Recently Carson Chow posted a short quote on the musings of Von Neumann on straying into pure mathematics when an idea originated in an empirical context. [Hat tip Daniel Lemarie for retweeting it around.]
“[M]athematical ideas originate in empirics, although the genealogy is sometimes long and obscure. But, once they are so conceived, the subject begins to live a peculiar life of its own and is better compared to a creative one, governed by almost entirely aesthetic considerations, than to anything else, and, in particular, to an empirical science. There is, however, a further point which, I believe, needs stressing. As a mathematical discipline travels far from its empirical source, or still more, if it is a second and third generation only indirectly inspired by ideas coming from ‘reality’, it is beset with very grave dangers. It becomes more and more purely aestheticising, more and more purely l’art pour l’art. This need not be bad, if the field is surrounded by correlated subjects, which still have closer empirical connections, or if the discipline is under the influence of men with an exceptionally well-developed taste. But there is a grave danger that the subject will develop along the line of least resistance, that the stream, so far from its source, will separate into a multitude of insignificant branches, and that the discipline will become a disorganised mass of details and complexities. In other words, at a great distance from its empirical source, or after much ‘abstract’ inbreeding, a mathematical subject is in danger of degeneration.”

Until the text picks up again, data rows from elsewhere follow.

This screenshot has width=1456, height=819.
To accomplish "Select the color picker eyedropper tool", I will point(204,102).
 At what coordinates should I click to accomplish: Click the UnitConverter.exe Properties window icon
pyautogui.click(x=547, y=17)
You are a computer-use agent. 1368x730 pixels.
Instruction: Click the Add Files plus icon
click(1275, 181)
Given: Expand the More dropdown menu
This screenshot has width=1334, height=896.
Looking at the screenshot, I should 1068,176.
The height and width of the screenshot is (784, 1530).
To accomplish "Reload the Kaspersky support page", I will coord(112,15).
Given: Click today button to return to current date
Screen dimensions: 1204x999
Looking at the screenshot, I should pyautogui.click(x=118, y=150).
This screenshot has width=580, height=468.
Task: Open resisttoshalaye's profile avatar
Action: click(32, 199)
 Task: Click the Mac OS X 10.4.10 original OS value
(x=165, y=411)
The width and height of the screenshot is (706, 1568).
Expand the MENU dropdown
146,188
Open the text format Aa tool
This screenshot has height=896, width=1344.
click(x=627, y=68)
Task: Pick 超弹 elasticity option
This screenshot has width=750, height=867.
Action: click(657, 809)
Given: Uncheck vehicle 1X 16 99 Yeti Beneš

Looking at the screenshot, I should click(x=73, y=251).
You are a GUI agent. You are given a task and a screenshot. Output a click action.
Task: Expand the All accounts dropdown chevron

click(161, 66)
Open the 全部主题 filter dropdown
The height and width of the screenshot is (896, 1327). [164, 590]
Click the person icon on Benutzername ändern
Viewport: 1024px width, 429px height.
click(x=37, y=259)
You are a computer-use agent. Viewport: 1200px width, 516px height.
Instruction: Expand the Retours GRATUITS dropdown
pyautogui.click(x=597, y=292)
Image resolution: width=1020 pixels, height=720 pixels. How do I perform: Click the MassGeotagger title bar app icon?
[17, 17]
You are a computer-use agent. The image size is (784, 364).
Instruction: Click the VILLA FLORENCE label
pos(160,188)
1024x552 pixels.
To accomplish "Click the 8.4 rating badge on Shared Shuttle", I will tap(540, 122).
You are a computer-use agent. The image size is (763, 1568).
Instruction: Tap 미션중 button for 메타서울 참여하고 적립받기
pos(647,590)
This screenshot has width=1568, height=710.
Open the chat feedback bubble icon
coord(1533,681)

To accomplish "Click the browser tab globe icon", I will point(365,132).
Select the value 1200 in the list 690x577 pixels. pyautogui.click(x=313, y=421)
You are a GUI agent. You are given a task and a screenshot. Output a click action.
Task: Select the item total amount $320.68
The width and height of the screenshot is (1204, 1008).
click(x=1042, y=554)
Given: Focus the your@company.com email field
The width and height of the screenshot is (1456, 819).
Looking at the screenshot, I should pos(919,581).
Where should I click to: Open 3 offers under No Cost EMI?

The quote was unsourced in the post. It originally appeared in J.V.M.'s 1947 essay The Mathematician which is republished here:
Part 1 and Part 2
Part 1 and Part 2
Recently I was reading Emanuel Derman's book Models.Behaving.Badly.: Why Confusing Illusion with Reality Can Lead to Disaster, on Wall Street and in Life
Friedrich Hayek, the Austrian economist who received the 1947 Nobel Memorial Prize in Economics, pointed out that in the physical sciences we know the macroscopic through concrete experience and proceed from to the microscopic by abstraction. [...] In economics, Hayek argued, the order of abstraction should be reversed: we know the individual agents and players from concrete personal experience, and the macroscopic "economy" is the abstraction. If the correct way to proceed is from the concrete to abstract, he argued, in economics we should begin with agents and proceed to economies and markets rather than vice versa.
These are highly contrasting views!
Hayek argued that the market economy was not designed, rather emerged from the fairly simple actions of actors within the economy (negotiating on price etc). Hayek is essentially saying that we should be able to reproduce the complexity of a given economy if only we can capture an accurate description of all of the 'rules' the actors are obeying.
Looking back on my own intellectual development I was first drawn to these emergent ideas within the 'bottom-up' branch of Artificial Intelligence. It was fascinating to set up a simple rule in cellular automata and watch it generate amazing complexity. Similarly the basic Darwinian model of evolution can be duplicated in a very short bit of code that given an objective function can solve problems indirectly via a massive number of randomized trials directed via the function.
Lately I'm a 'data scientist' which means that I'm attempting to extract models from data. Common methods attempt to wash out enough complexity in the data to derive a model that is inspect-able and understandable by a person. This is fundamentally grounded in empirics as the extracted model is tested for accurate prediction against other data. The inspected models are used mostly for 'story telling', helping users of the system to understand what is being learned from the data.. yet we leave specific predictions exclusively to the algorithms.
Of course one can't resolve these abstract differences in a blog post, that's a tall order.
I would however assert that every learning algorithm should have two fundamentals.
- It accurately predicts outcomes given input data
- It emits a model that is inspectable and can inform the building of better 'toy models' of the system under study.
No one disputes the first, yet many seem all to happy to ignore the second and are OK with building increasingly powerful black-boxes with 'big data' machinery.